I need to execute a SELECT statement thousands of times. I have a list of 700,000 unique numbers on an excel sheet. I am using openpyxl to iterate through the excel sheet, and execute a select statement with the unique number for each row, and writing the results back to excel.
Currently, this is taking approx 50 seconds per 1000 rows, so at this rate, it will take almost 10 hours to finish.
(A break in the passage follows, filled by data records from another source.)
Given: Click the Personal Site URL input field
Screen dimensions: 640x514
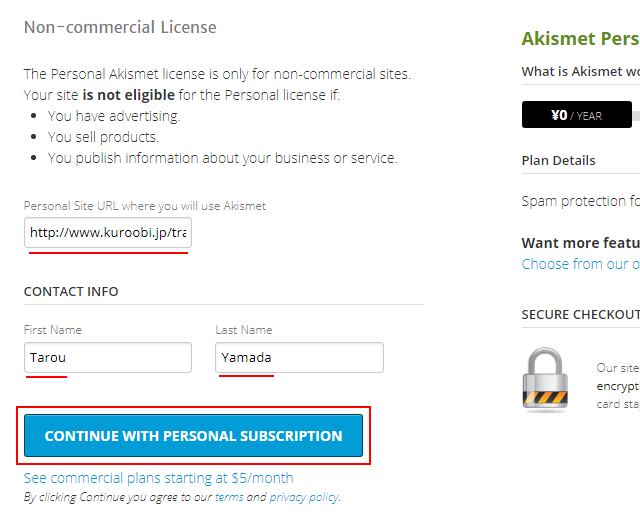Looking at the screenshot, I should 108,233.
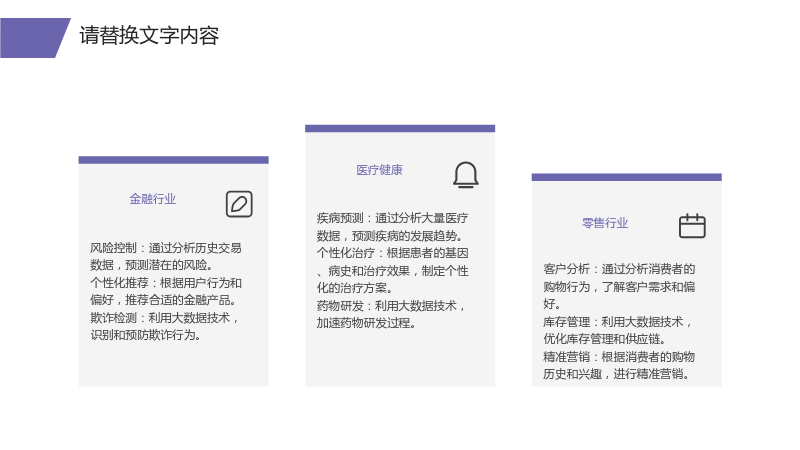The image size is (800, 450).
Task: Click the purple bar atop finance card
Action: (173, 160)
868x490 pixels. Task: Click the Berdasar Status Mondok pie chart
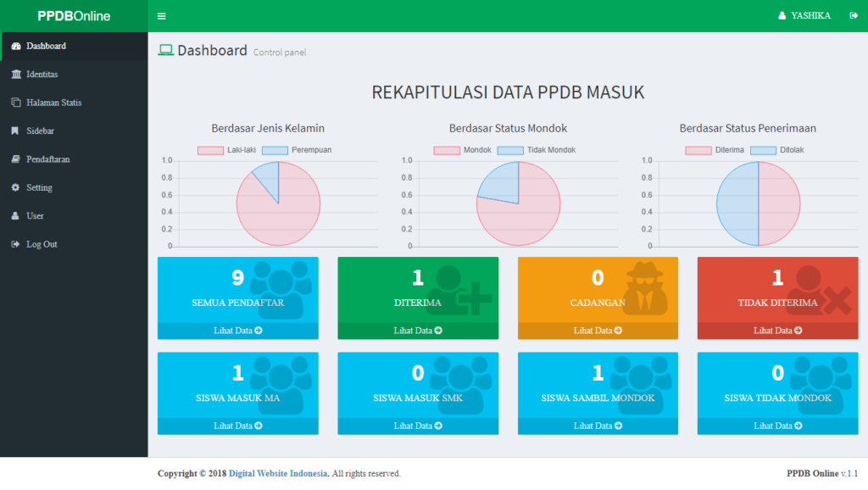click(x=518, y=203)

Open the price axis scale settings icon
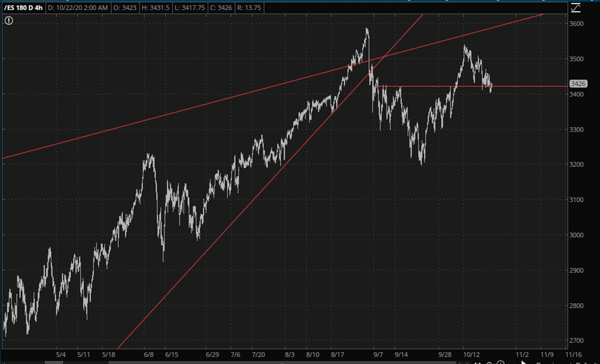pyautogui.click(x=576, y=8)
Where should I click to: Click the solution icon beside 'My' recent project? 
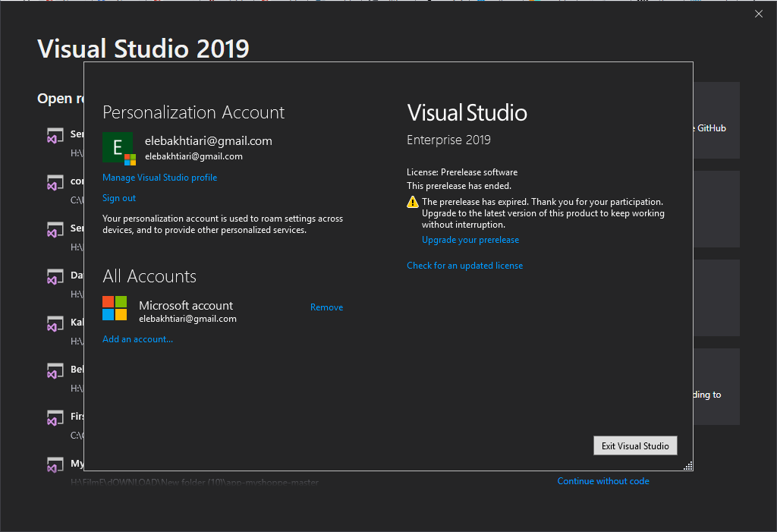pos(55,464)
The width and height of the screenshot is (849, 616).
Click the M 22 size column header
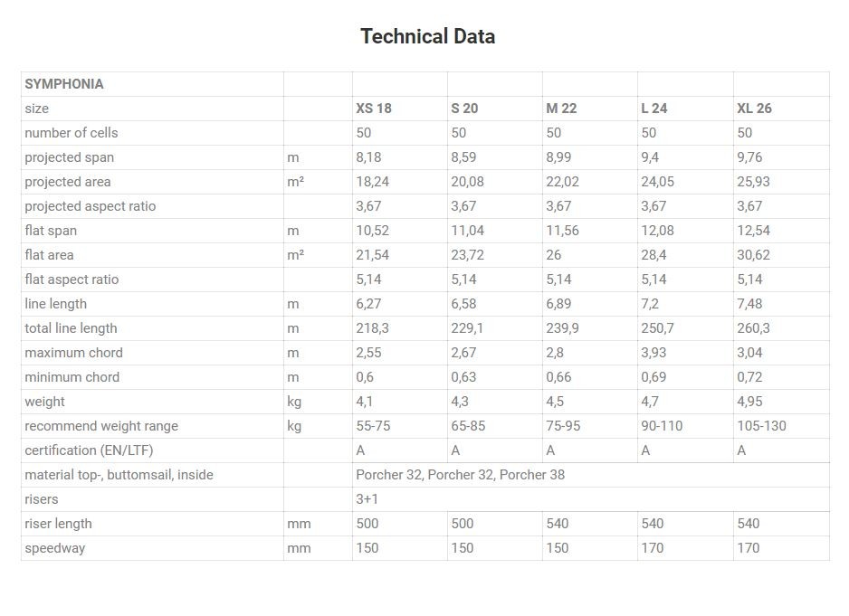click(x=561, y=109)
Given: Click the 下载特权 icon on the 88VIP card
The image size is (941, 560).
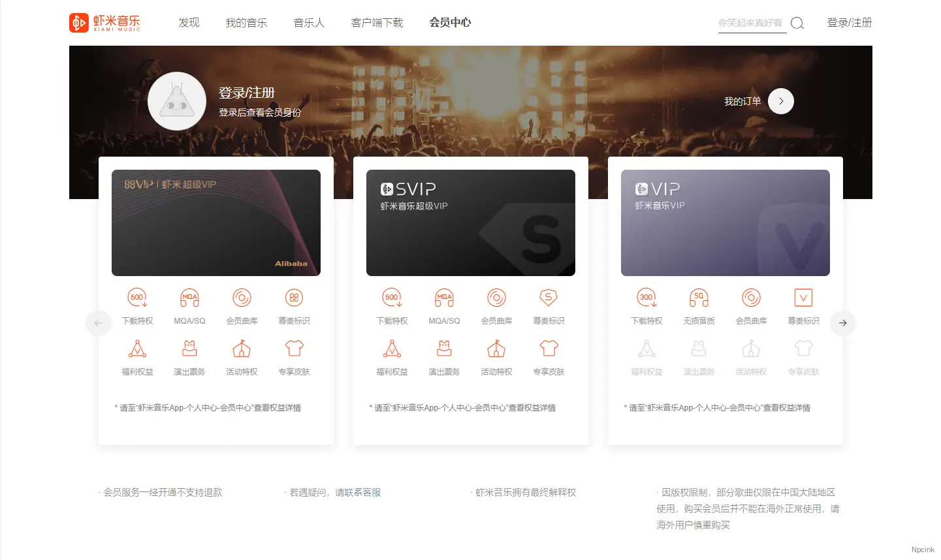Looking at the screenshot, I should [x=137, y=298].
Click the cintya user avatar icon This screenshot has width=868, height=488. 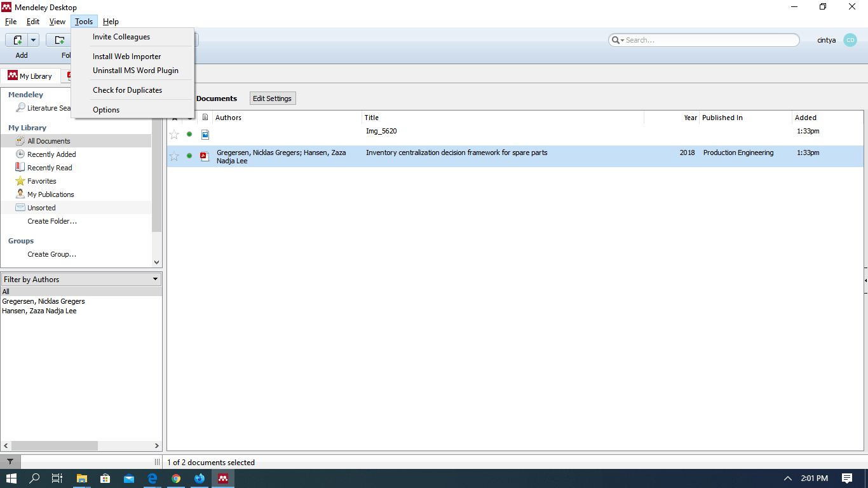pyautogui.click(x=850, y=40)
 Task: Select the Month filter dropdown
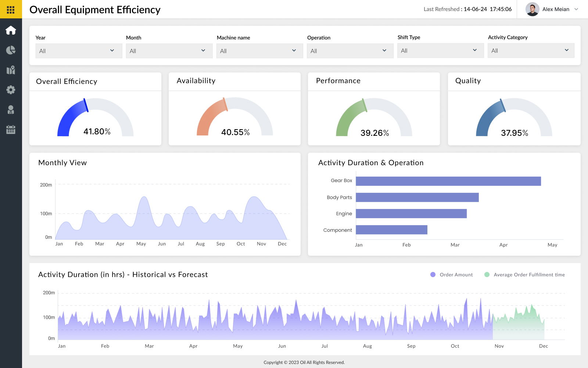pyautogui.click(x=169, y=51)
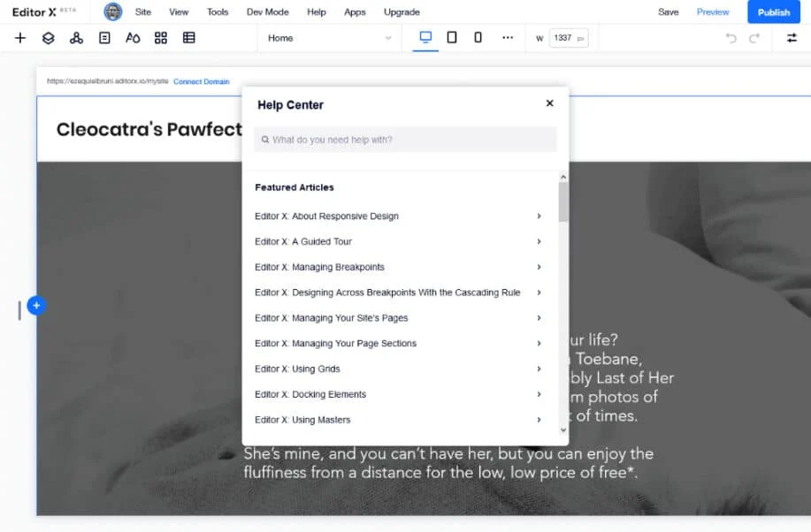The image size is (811, 532).
Task: Open the Masters panel icon
Action: 76,38
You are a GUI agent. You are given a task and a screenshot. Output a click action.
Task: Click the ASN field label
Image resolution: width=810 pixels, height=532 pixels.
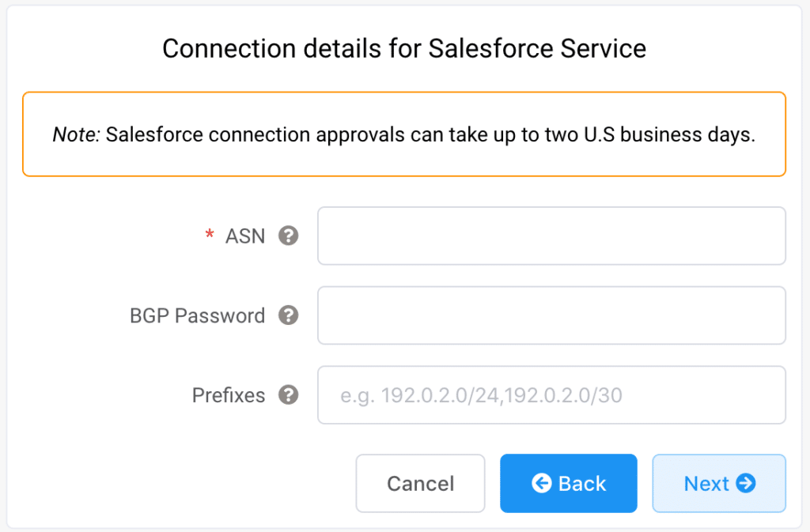pos(245,236)
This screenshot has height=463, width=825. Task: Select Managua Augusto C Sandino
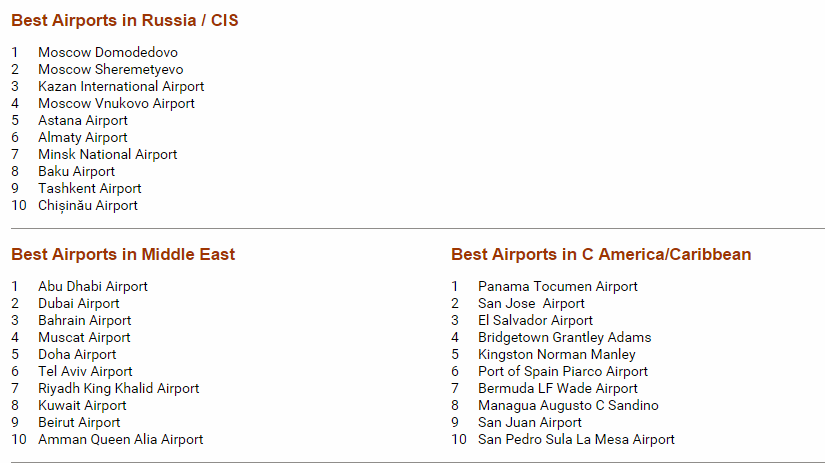pos(568,406)
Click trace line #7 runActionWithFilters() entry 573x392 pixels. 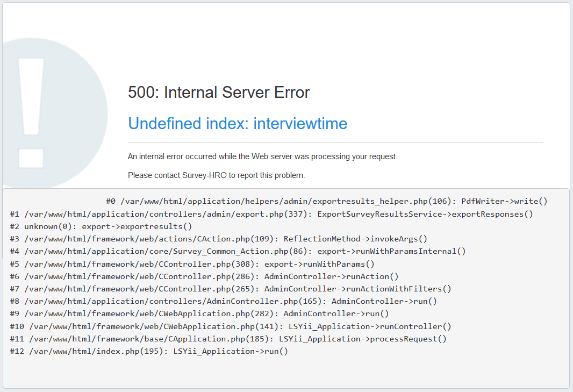tap(231, 289)
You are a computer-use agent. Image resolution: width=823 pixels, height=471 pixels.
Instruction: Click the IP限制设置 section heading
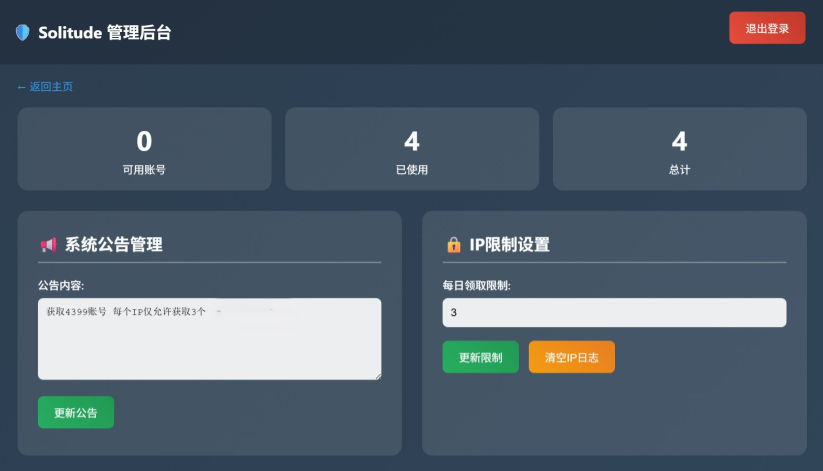pyautogui.click(x=509, y=244)
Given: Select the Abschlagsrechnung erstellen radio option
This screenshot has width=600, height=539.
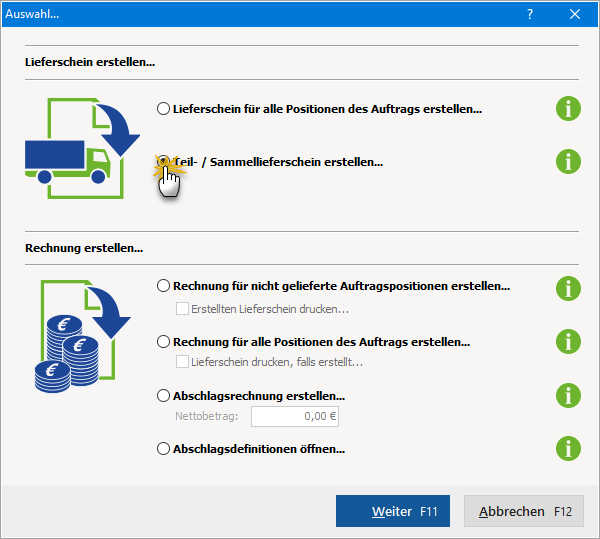Looking at the screenshot, I should 164,396.
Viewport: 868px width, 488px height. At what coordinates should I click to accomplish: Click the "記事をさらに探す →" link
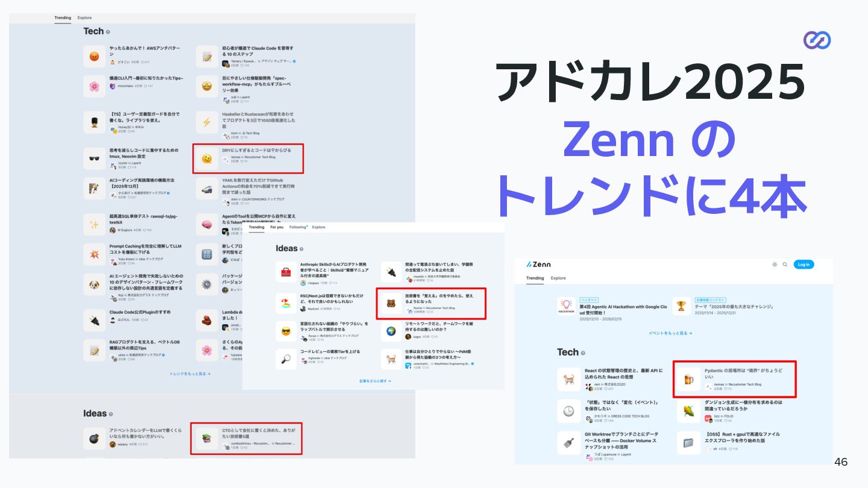(375, 381)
There has to be a better way.
import pyodbc
import openpyxl
import datetime
wb = openpyxl.load_workbook('doc.xlsx')
ws = wb.active
conn = pyodbc.connect(f'Driver=driver_name; '
'Server=192.168.1.111\Server,1433;'
'pool_pre_ping=True;'
'pool_recycle=3600;'
'UID=user;'
'PWD=pass;',
timeout=1
)
cursor = conn.cursor()
now = datetime.datetime.now()
for row in range(2,704246):
results = ''
number= ws.cell(row=row, column=1).value
sql = f"SELECT col1, col2 FROM database WHERE col3 = '{number}'"
matches = cursor.execute(sql).fetchall()
for x, y in enumerate(matches):
result = str(y[0]) + ' & ' + str(y[1])
if x == 0:
results = result
else:
results = results + f', {result}'
if row % 1000 == 0:
print(f'Row = {row}, time - {datetime.datetime.now() - now}')
ws.cell(row=row, column=2).value = results
wb.save('doc.xlsx')
print('DONE')